Duets are mandatory. If your video does not open with a duet, (without a really good explanation as to why), then you will not be accepted into the Fire Conclave. Duets must be at least 90 seconds long. While 2021 is different in many ways, starting with this connection across the Great Circle will hopefully remind us that connection is what we need.
Everyone may have an idea of what a fire duet is, but our expectation is that two people will be directly interacting with each other and their fire, not just working in sync but also playing or working with one another. As you are planning your choreography and thinking about the duet, please think about two people working in conjunction, as a team, not just working side by side, but rather intertwined. It doesn’t need to be particularly intimate, a sword fight is just as intertwined as two people feeding fire to each other.
PERFORMANCE AREA IN THE GREAT CIRCLE
The area circling the Man this year is currently unknown, previously it was 400’ radius(400’ radius) has become known as the Great Circle. The Safety Perimeter line (aka L4K) of the Great Circle is the outermost boundary of your performance space.

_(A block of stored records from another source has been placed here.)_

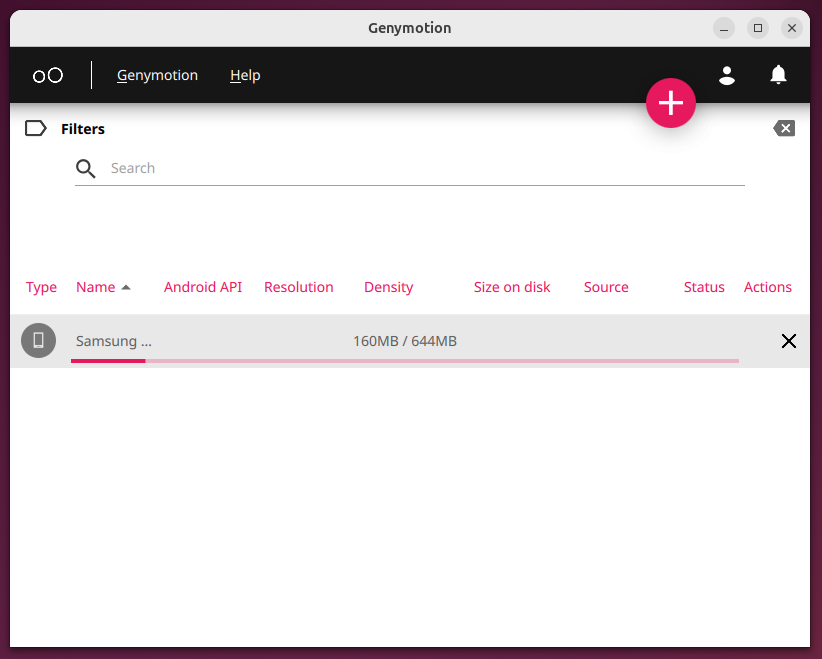Toggle sort arrow on Name column
This screenshot has height=659, width=822.
[126, 288]
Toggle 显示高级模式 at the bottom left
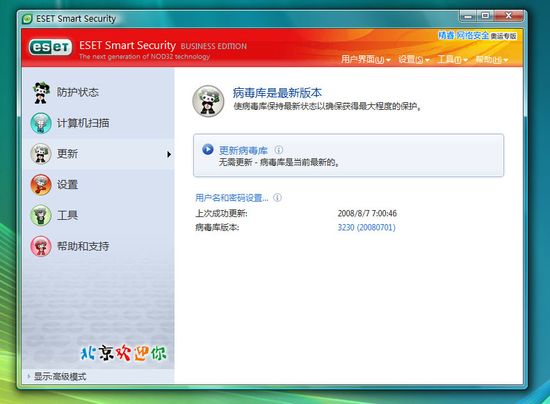Viewport: 550px width, 404px height. (57, 377)
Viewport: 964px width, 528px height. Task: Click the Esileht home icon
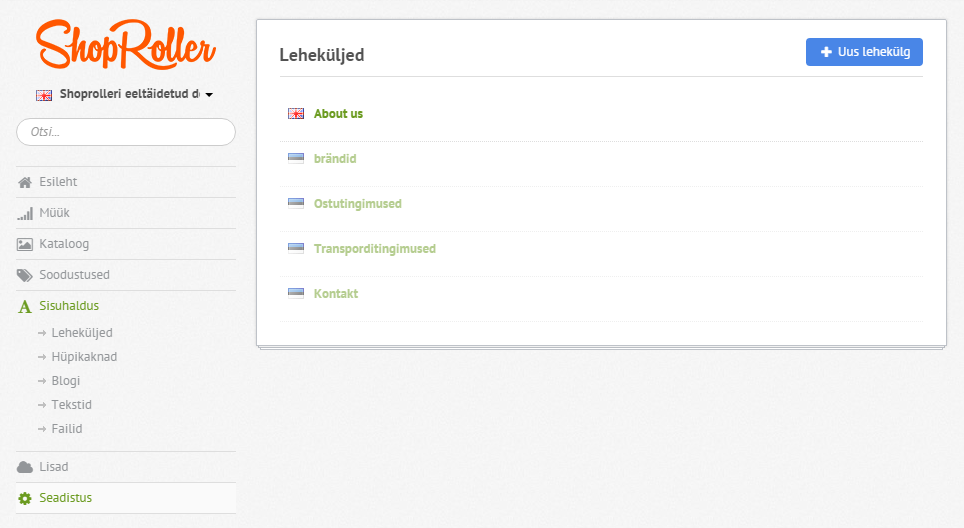point(25,183)
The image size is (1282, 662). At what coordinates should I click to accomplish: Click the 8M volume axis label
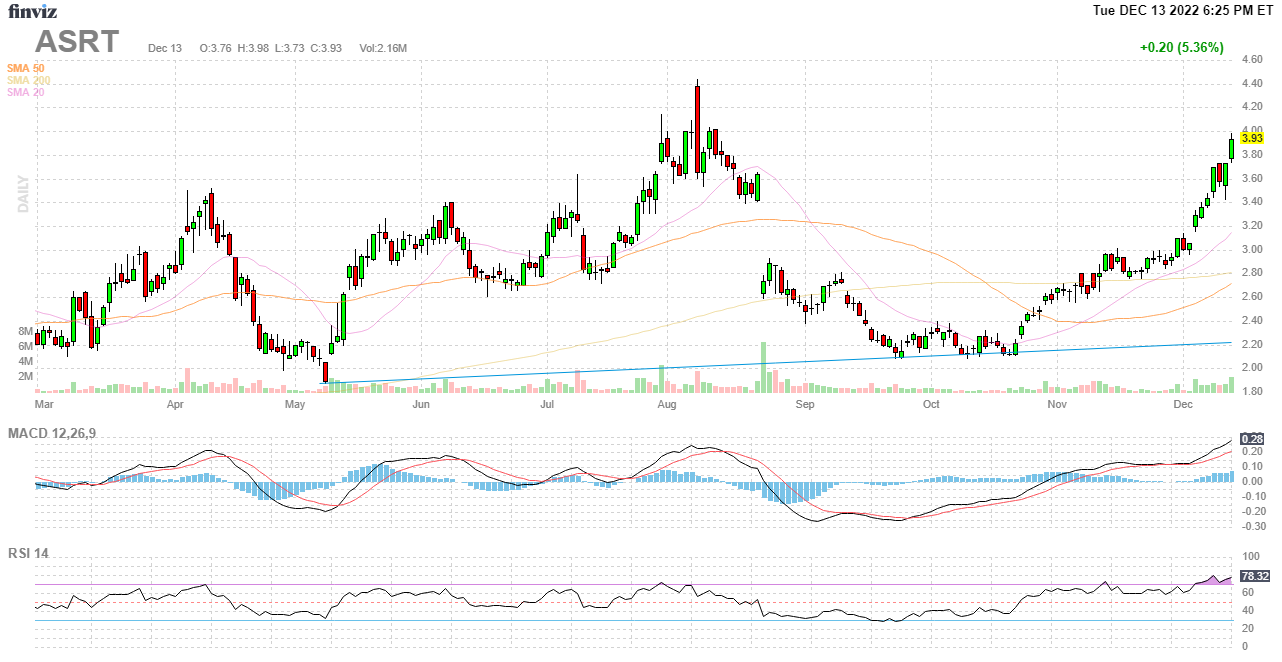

On Burn Night a secure perimeter is established by the Rangers, and the only way to enter into the Great Circle is with a special Great Circle Access Pass (GCAP).

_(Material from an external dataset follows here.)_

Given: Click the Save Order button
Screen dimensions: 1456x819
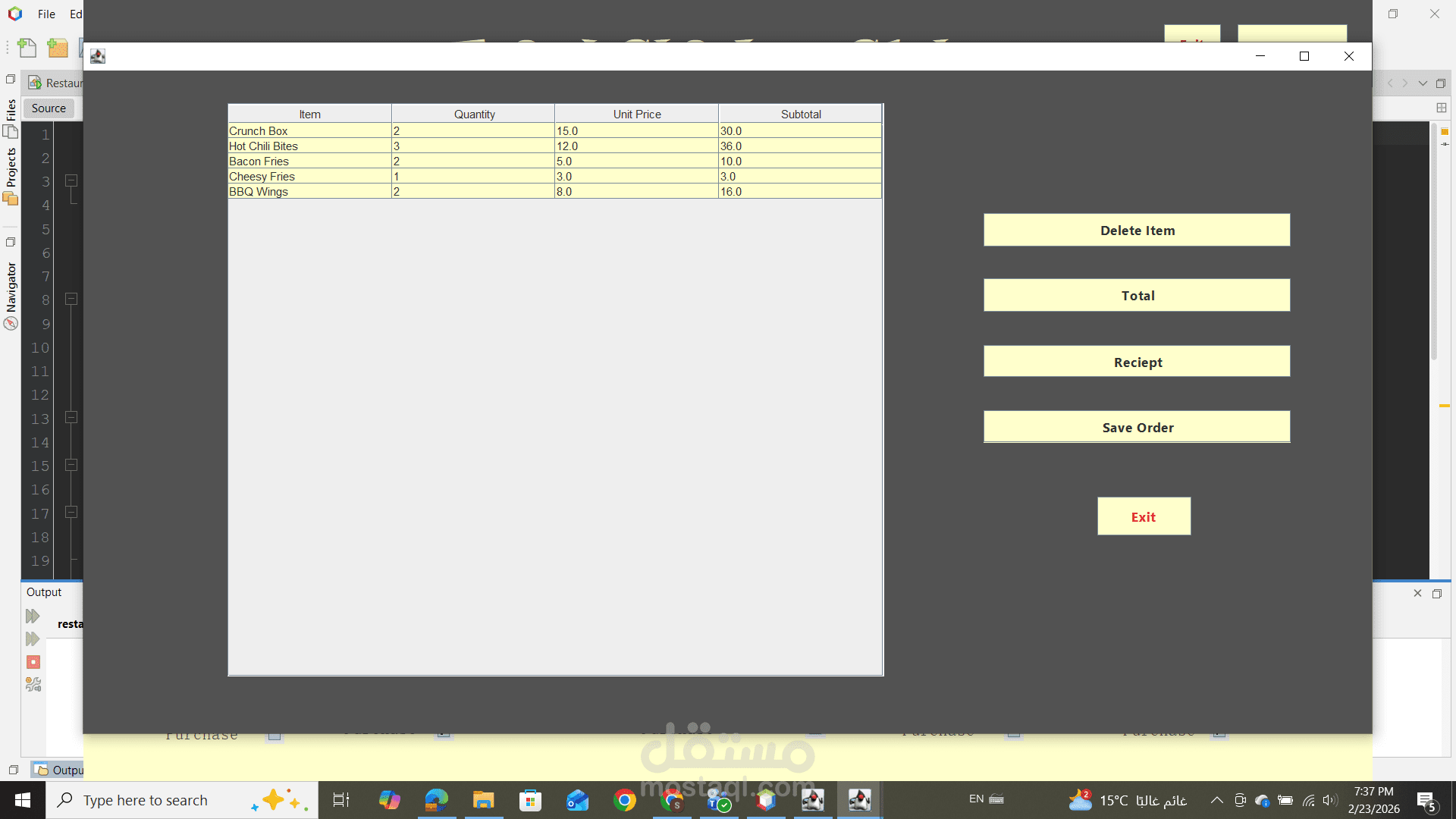Looking at the screenshot, I should click(1136, 427).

- As of this writing each fire group will receive an area shaped like a pie slice, (with the tip chomped off),
We do not have specific info about the size of the Great Circle, but if you plan on performing in a space approx 30’ wide and 30’ deep that should be close enough the performance space size for a small group.
- Sentinels will be placed between each large group and at the edges of the Safety Corridors into the Great Circle. They will occupy approximately 8′ to 10′ of space at the front of the Circle. Documentarians will also be placed in this zone between groups. This should not take up your performance space.
DANCE TIME IN THE GREAT CIRCLE
Each group will have 20 to 25 minutes to dance in the Great Circle at the foot of the Man. The choreographed dance should be about 10 minutes of choreography, to be followed by about 10 t0 15 minutes of chaos: freestyle, jamming. Planning a 20 to 25 minute performance may be pinching your group effort in an uncomfortable way. Chaos may end up being three minutes rather than 10. Please plan your choreographed piece to be about 10 minutes. You may go longer, but expect that you might be cut short if you do.
There is a magical time warp in the Great Circle. You get there, wait forever and then rock out your carefully planned choreography in record time! What do you do? We refer to the space of time between the ending of your choreography and the call to stop as “Chaos”. Because it is. This is a time for your group to freestyle or renegade. Chaos may be as long as 10 minutes or considerably shorter than expected. When the call to STOP comes from your Helmsman, stop, dripping fueled tools or not.
MAY DAY VIDEO CRITIQUE
The May Day video is optional this year. Please do not send more than 5 minutes. We will be looking at things such as your filming technique and whether or not your choreography is on track. Our reviews of Mayday videos will be as blunt as possible. Our goal is to push you out of comfort zones (if needed) and we want the critiques to tell you what our expectations are and give you the best chance to succeed in your final audition video.